*LISTED ENTRIES*
- - -
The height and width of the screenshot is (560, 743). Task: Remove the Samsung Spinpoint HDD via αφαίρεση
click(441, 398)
- - -
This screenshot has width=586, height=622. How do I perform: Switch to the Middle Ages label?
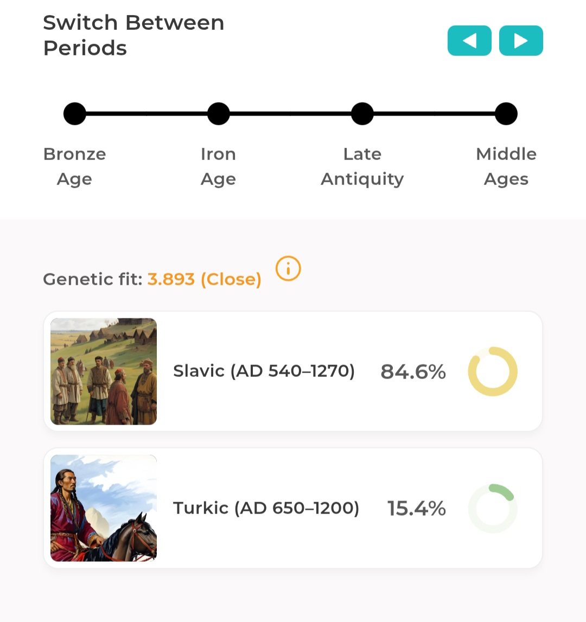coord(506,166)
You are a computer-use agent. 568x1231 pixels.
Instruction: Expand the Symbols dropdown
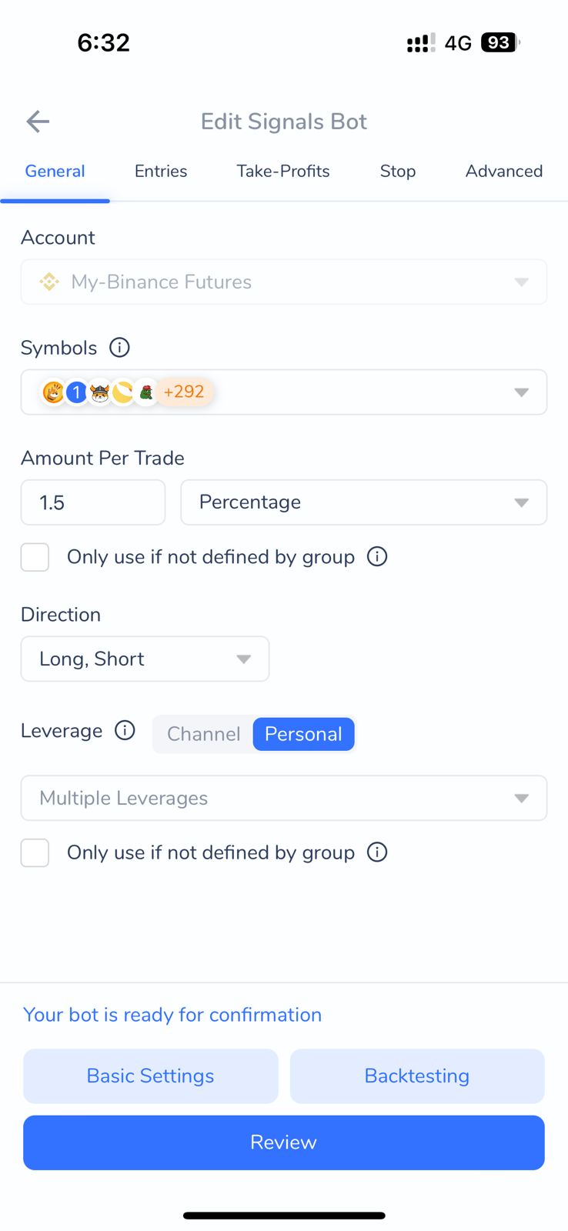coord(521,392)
- - -
*YOUR GOAL*
Rescale the items from the line with "This screenshot has" up to and including the line with "coord(521,392)". Reproduce those lines in full, requests included, with each coordinate in the answers multiplied by 0.4 and rounded to a whole number (halves up), and leave out the pictures.

*EXERCISE SOLUTION*
This screenshot has width=586, height=622. How do I perform: Switch to the Middle Ages label?
coord(202,66)
You are a computer-use agent. 568x1231 pixels.
Instruction: Expand the Symbols dropdown
coord(208,157)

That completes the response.